[Pixel coordinate grounding data]
***

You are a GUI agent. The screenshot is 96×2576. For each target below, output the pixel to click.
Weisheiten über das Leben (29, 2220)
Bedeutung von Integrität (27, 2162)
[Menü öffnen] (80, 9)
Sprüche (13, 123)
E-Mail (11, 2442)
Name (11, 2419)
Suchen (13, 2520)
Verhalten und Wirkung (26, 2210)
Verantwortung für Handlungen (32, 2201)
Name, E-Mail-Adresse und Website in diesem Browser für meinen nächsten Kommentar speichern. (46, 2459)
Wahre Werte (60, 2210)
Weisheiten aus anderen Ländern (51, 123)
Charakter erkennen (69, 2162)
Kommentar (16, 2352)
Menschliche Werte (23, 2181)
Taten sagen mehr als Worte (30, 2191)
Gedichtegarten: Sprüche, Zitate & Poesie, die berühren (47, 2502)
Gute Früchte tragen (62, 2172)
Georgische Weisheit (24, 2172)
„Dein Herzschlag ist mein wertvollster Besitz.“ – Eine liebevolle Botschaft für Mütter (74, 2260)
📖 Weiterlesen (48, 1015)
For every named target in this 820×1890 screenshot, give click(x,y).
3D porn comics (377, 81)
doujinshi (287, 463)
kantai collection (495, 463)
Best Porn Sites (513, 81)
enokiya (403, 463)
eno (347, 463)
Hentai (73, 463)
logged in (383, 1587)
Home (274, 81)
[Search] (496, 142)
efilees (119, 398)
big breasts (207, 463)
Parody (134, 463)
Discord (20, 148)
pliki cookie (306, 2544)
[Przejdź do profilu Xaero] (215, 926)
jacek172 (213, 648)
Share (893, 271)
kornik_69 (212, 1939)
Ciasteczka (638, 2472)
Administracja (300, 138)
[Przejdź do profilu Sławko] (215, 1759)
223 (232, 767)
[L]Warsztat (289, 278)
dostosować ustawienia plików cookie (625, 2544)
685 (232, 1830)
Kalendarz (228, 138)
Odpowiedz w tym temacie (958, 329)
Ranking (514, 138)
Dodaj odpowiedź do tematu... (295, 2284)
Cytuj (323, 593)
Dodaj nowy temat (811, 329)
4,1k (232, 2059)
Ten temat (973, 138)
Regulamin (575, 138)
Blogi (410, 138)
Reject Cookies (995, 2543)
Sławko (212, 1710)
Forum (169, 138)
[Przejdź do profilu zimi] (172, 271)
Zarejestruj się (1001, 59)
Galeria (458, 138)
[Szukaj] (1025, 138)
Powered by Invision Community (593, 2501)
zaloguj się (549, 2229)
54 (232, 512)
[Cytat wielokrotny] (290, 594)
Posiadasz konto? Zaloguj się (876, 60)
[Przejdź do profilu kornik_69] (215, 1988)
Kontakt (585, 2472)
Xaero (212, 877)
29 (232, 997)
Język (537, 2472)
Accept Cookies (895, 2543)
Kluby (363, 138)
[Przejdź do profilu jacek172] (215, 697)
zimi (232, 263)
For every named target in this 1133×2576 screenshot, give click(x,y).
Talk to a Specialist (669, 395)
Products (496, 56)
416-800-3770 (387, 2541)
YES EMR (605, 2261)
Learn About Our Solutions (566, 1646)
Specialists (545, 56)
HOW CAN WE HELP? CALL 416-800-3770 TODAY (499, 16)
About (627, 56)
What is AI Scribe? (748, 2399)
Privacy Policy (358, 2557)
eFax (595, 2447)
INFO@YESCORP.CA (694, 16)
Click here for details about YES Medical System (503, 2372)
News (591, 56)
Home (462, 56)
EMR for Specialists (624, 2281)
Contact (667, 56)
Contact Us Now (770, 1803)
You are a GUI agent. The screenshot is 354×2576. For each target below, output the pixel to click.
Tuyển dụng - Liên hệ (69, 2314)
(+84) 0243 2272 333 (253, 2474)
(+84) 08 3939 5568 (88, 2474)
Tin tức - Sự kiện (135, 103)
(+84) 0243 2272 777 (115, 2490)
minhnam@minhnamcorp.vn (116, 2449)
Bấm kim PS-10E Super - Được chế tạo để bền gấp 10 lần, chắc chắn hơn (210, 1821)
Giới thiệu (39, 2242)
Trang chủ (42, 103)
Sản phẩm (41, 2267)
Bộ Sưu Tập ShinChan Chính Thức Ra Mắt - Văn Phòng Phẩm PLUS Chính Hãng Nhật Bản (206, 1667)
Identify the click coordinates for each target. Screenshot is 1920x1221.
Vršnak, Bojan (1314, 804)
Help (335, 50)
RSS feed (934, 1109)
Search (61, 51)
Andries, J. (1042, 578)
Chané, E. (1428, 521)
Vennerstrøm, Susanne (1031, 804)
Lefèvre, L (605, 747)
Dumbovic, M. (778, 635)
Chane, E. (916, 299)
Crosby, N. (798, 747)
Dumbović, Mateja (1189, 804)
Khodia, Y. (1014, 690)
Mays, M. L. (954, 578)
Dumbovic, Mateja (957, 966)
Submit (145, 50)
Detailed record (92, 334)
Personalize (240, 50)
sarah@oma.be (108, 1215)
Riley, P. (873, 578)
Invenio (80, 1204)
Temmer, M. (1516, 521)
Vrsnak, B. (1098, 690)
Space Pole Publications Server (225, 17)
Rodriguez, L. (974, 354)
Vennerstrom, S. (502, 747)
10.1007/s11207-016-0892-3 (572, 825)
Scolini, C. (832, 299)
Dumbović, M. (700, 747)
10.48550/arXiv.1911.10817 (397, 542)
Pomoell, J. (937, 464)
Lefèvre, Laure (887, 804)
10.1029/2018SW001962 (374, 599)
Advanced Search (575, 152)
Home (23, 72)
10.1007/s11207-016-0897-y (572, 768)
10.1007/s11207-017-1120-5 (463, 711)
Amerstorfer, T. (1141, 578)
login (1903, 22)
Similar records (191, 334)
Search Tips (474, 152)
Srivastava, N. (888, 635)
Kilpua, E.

***

* _What is expected_: The answer should consist of all the lines above, retyped exactly.

* _Task answer_:
You are a GUI agent. The screenshot is 96×2576. For each target below, output the pixel to click.
Weisheiten über das Leben (29, 2220)
Bedeutung von Integrität (27, 2162)
[Menü öffnen] (80, 9)
Sprüche (13, 123)
E-Mail (11, 2442)
Name (11, 2419)
Suchen (13, 2520)
Verhalten und Wirkung (26, 2210)
Verantwortung für Handlungen (32, 2201)
Name, E-Mail-Adresse und Website in diesem Browser für meinen nächsten Kommentar speichern. (46, 2459)
Wahre Werte (60, 2210)
Weisheiten aus anderen Ländern (51, 123)
Charakter erkennen (69, 2162)
Kommentar (16, 2352)
Menschliche Werte (23, 2181)
Taten sagen mehr als Worte (30, 2191)
Gedichtegarten: Sprüche, Zitate & Poesie, die berühren (47, 2502)
Gute Früchte tragen (62, 2172)
Georgische Weisheit (24, 2172)
„Dein Herzschlag ist mein wertvollster Besitz.“ – Eine liebevolle Botschaft für Mütter (74, 2260)
📖 Weiterlesen (48, 1015)
For every named target in this 820×1890 screenshot, give click(x,y).
3D porn comics (377, 81)
doujinshi (287, 463)
kantai collection (495, 463)
Best Porn Sites (513, 81)
enokiya (403, 463)
eno (347, 463)
Hentai (73, 463)
logged in (383, 1587)
Home (274, 81)
[Search] (496, 142)
efilees (119, 398)
big breasts (207, 463)
Parody (134, 463)
Discord (20, 148)
pliki cookie (306, 2544)
[Przejdź do profilu Xaero] (215, 926)
jacek172 (213, 648)
Share (893, 271)
kornik_69 (212, 1939)
Ciasteczka (638, 2472)
Administracja (300, 138)
[Przejdź do profilu Sławko] (215, 1759)
223 (232, 767)
[L]Warsztat (289, 278)
dostosować ustawienia plików cookie (625, 2544)
685 (232, 1830)
Kalendarz (228, 138)
Odpowiedz w tym temacie (958, 329)
Ranking (514, 138)
Dodaj odpowiedź do tematu... (295, 2284)
Cytuj (323, 593)
Dodaj nowy temat (811, 329)
4,1k (232, 2059)
Ten temat (973, 138)
Regulamin (575, 138)
Blogi (410, 138)
Reject Cookies (995, 2543)
Sławko (212, 1710)
Forum (169, 138)
[Przejdź do profilu zimi] (172, 271)
Zarejestruj się (1001, 59)
Galeria (458, 138)
[Szukaj] (1025, 138)
Powered by Invision Community (593, 2501)
zaloguj się (549, 2229)
54 (232, 512)
[Cytat wielokrotny] (290, 594)
Posiadasz konto? Zaloguj się (876, 60)
[Przejdź do profilu kornik_69] (215, 1988)
Kontakt (585, 2472)
Xaero (212, 877)
29 (232, 997)
Język (537, 2472)
Accept Cookies (895, 2543)
Kluby (363, 138)
[Przejdź do profilu jacek172] (215, 697)
zimi (232, 263)
For every named target in this 1133×2576 screenshot, give click(x,y).
Talk to a Specialist (669, 395)
Products (496, 56)
416-800-3770 (387, 2541)
YES EMR (605, 2261)
Learn About Our Solutions (566, 1646)
Specialists (545, 56)
HOW CAN WE HELP? CALL 416-800-3770 TODAY (499, 16)
About (627, 56)
What is AI Scribe? (748, 2399)
Privacy Policy (358, 2557)
eFax (595, 2447)
INFO@YESCORP.CA (694, 16)
Click here for details about YES Medical System (503, 2372)
News (591, 56)
Home (462, 56)
EMR for Specialists (624, 2281)
Contact (667, 56)
Contact Us Now (770, 1803)
You are a GUI agent. The screenshot is 354×2576. For each target below, output the pixel to click.
Tuyển dụng - Liên hệ (69, 2314)
(+84) 0243 2272 333 (253, 2474)
(+84) 08 3939 5568 (88, 2474)
Tin tức - Sự kiện (135, 103)
(+84) 0243 2272 777 (115, 2490)
minhnam@minhnamcorp.vn (116, 2449)
Bấm kim PS-10E Super - Được chế tạo để bền gấp 10 lần, chắc chắn hơn (210, 1821)
Giới thiệu (39, 2242)
Trang chủ (42, 103)
Sản phẩm (41, 2267)
Bộ Sưu Tập ShinChan Chính Thức Ra Mắt - Văn Phòng Phẩm PLUS Chính Hãng Nhật Bản (206, 1667)
Identify the click coordinates for each target. Screenshot is 1920x1221.
Vršnak, Bojan (1314, 804)
Help (335, 50)
RSS feed (934, 1109)
Search (61, 51)
Andries, J. (1042, 578)
Chané, E. (1428, 521)
Vennerstrøm, Susanne (1031, 804)
Lefèvre, L (605, 747)
Dumbovic, M. (778, 635)
Chane, E. (916, 299)
Crosby, N. (798, 747)
Dumbović, Mateja (1189, 804)
Khodia, Y. (1014, 690)
Mays, M. L. (954, 578)
Dumbovic, Mateja (957, 966)
Submit (145, 50)
Detailed record (92, 334)
Personalize (240, 50)
sarah@oma.be (108, 1215)
Riley, P. (873, 578)
Invenio (80, 1204)
Temmer, M. (1516, 521)
Vrsnak, B. (1098, 690)
Space Pole Publications Server (225, 17)
Rodriguez, L. (974, 354)
Vennerstrom, S. (502, 747)
10.1007/s11207-016-0892-3 (572, 825)
Scolini, C. (832, 299)
Dumbović, M. (700, 747)
10.48550/arXiv.1911.10817 (397, 542)
Pomoell, J. (937, 464)
Lefèvre, Laure (887, 804)
10.1029/2018SW001962 (374, 599)
Advanced Search (575, 152)
Home (23, 72)
10.1007/s11207-016-0897-y (572, 768)
10.1007/s11207-017-1120-5 (463, 711)
Amerstorfer, T. (1141, 578)
login (1903, 22)
Similar records (191, 334)
Search Tips (474, 152)
Srivastava, N. (888, 635)
Kilpua, E.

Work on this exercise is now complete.